[Opening Data to examine section]
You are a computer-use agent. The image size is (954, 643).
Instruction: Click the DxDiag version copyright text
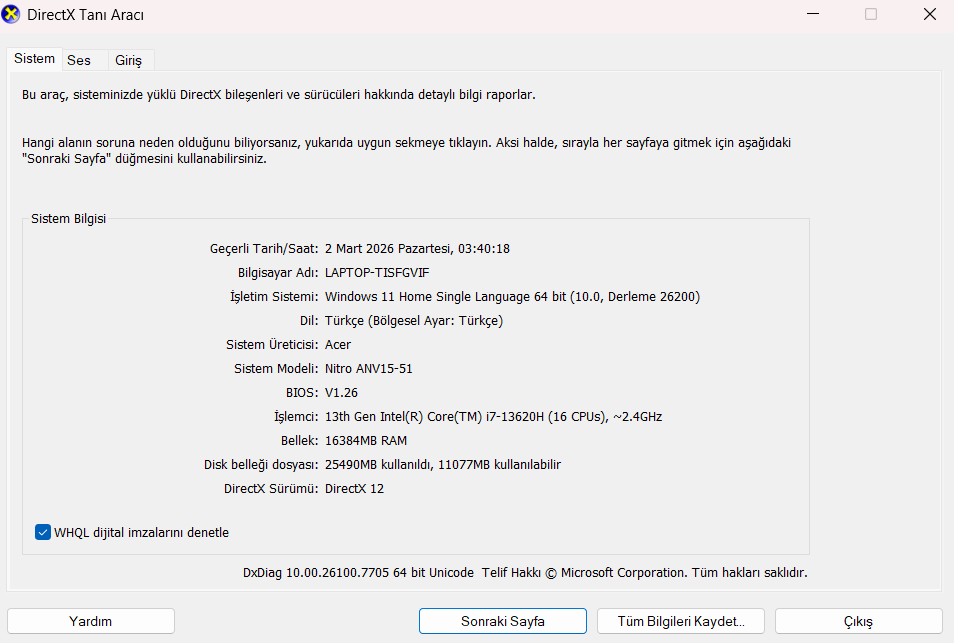click(x=524, y=573)
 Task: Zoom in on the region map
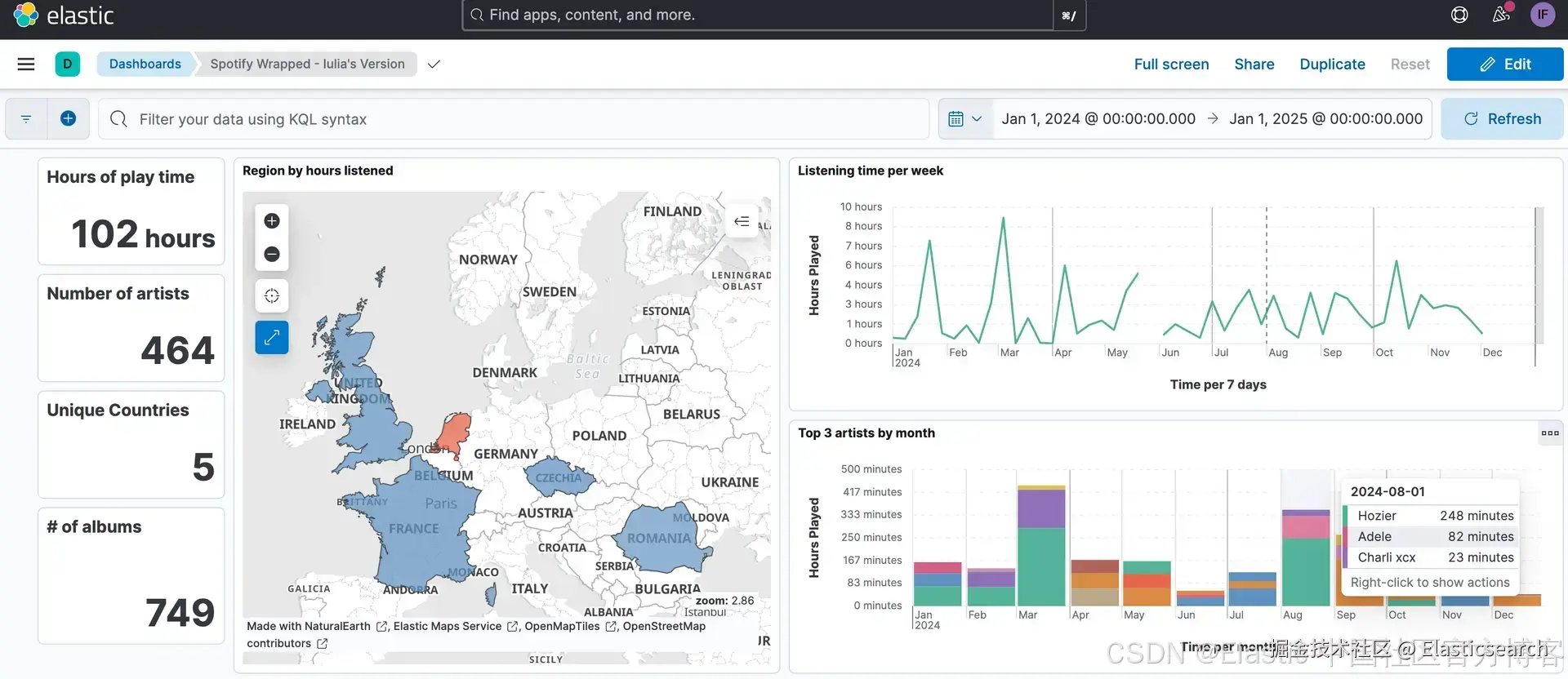click(272, 221)
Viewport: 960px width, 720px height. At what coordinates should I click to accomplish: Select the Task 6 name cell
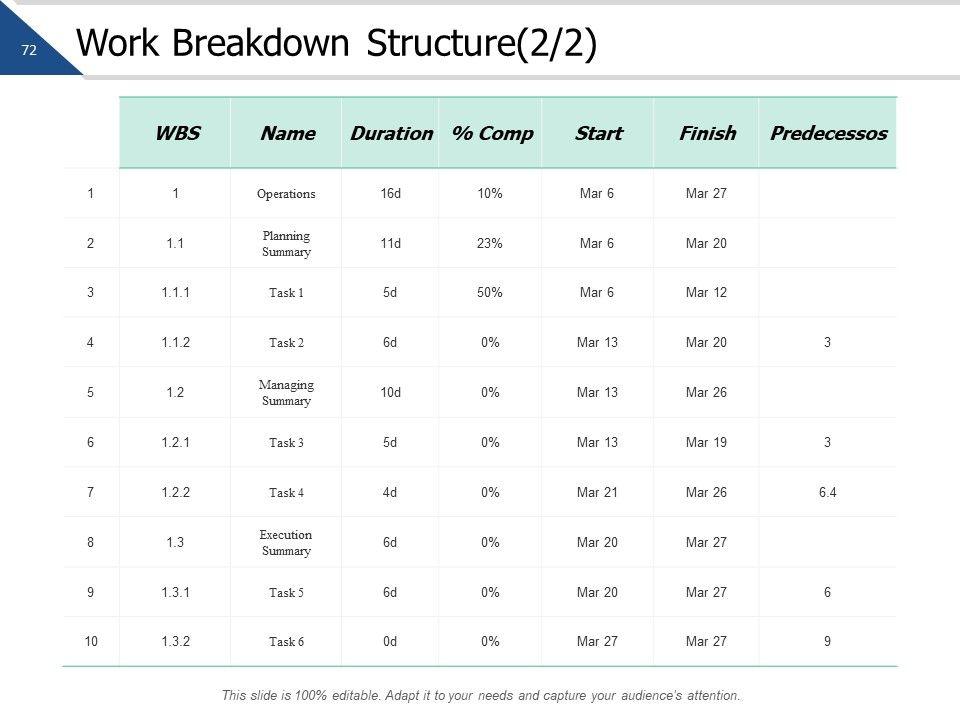pos(286,643)
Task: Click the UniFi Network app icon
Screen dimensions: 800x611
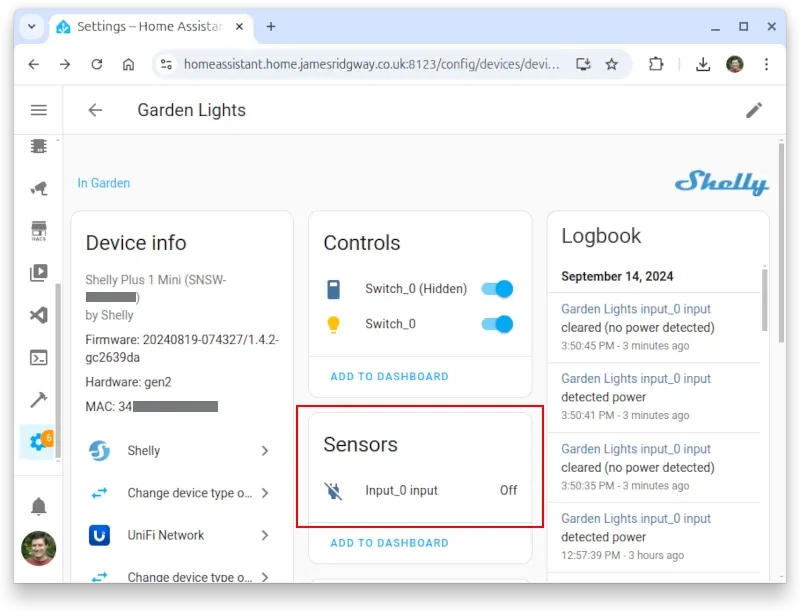Action: pos(99,535)
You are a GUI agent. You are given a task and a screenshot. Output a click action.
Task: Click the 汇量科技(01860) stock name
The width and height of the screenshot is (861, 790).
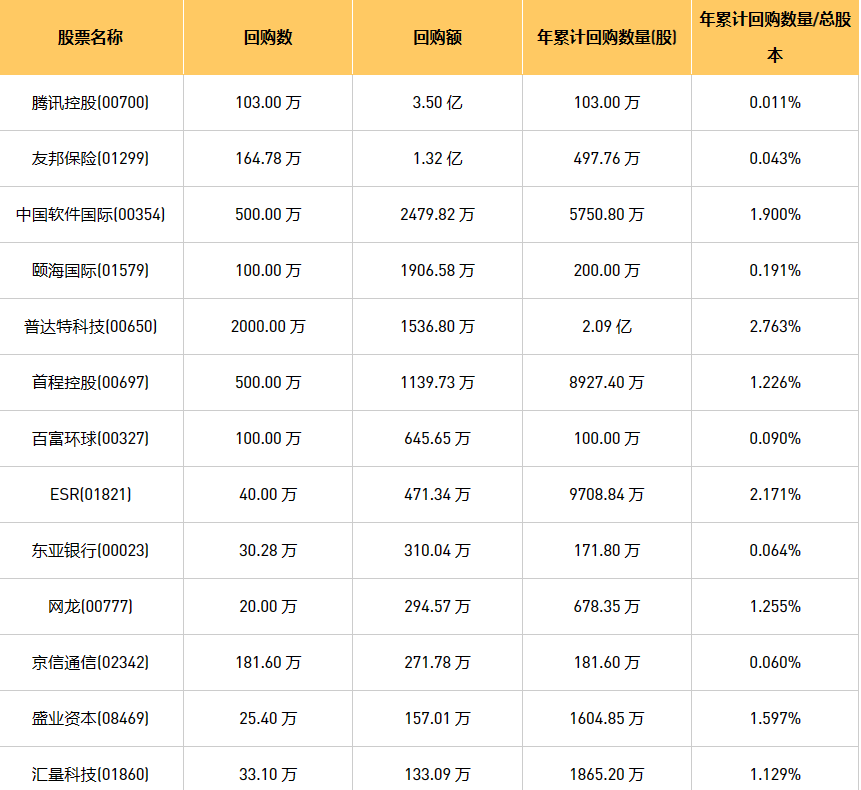tap(91, 774)
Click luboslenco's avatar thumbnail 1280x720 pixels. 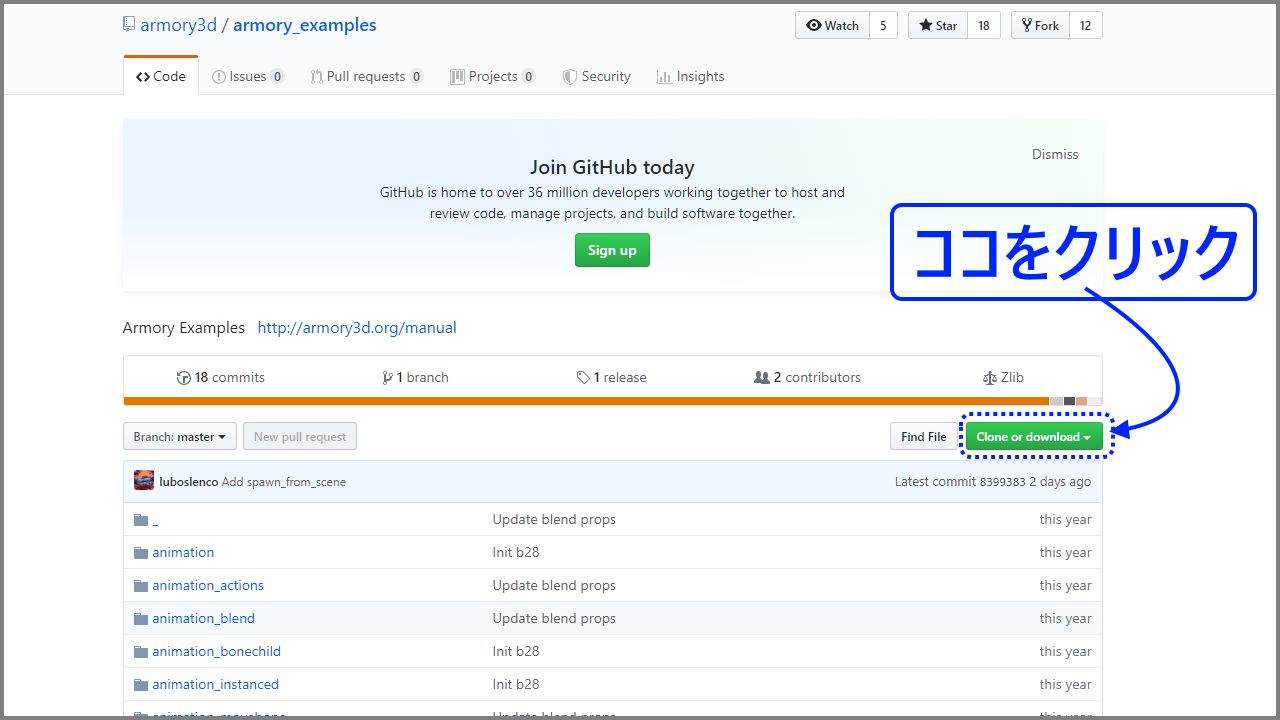[x=144, y=480]
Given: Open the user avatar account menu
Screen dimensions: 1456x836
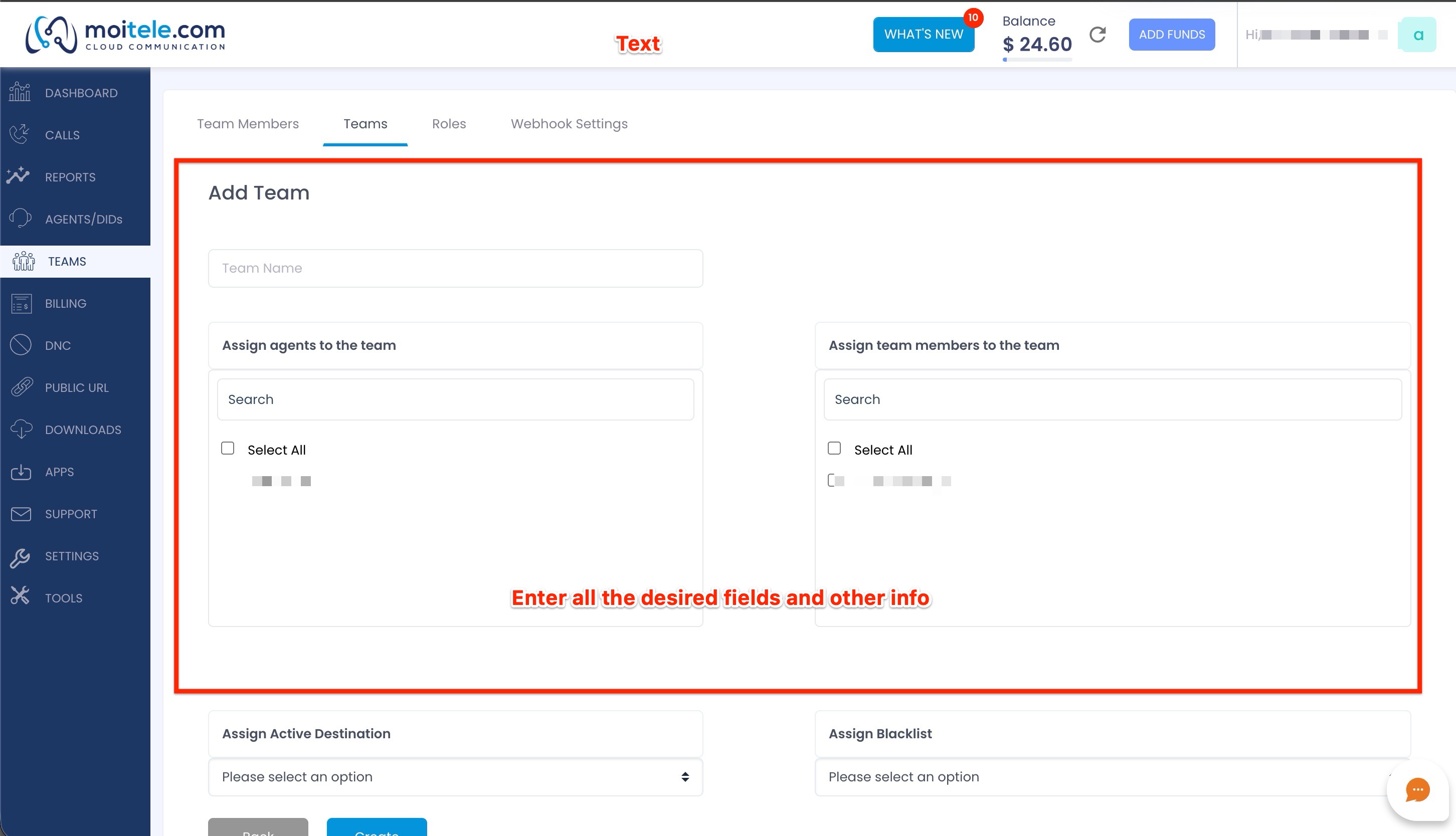Looking at the screenshot, I should coord(1417,35).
[Closing Data to examine section]
■ Work instructions ■
Every line in the data above that contains "agent" needs to be copied.

■ Output below ■
You are a computer-use agent. The image size is (954, 643).
You are a GUI agent. You are given a task and a screenshot. Output a click action.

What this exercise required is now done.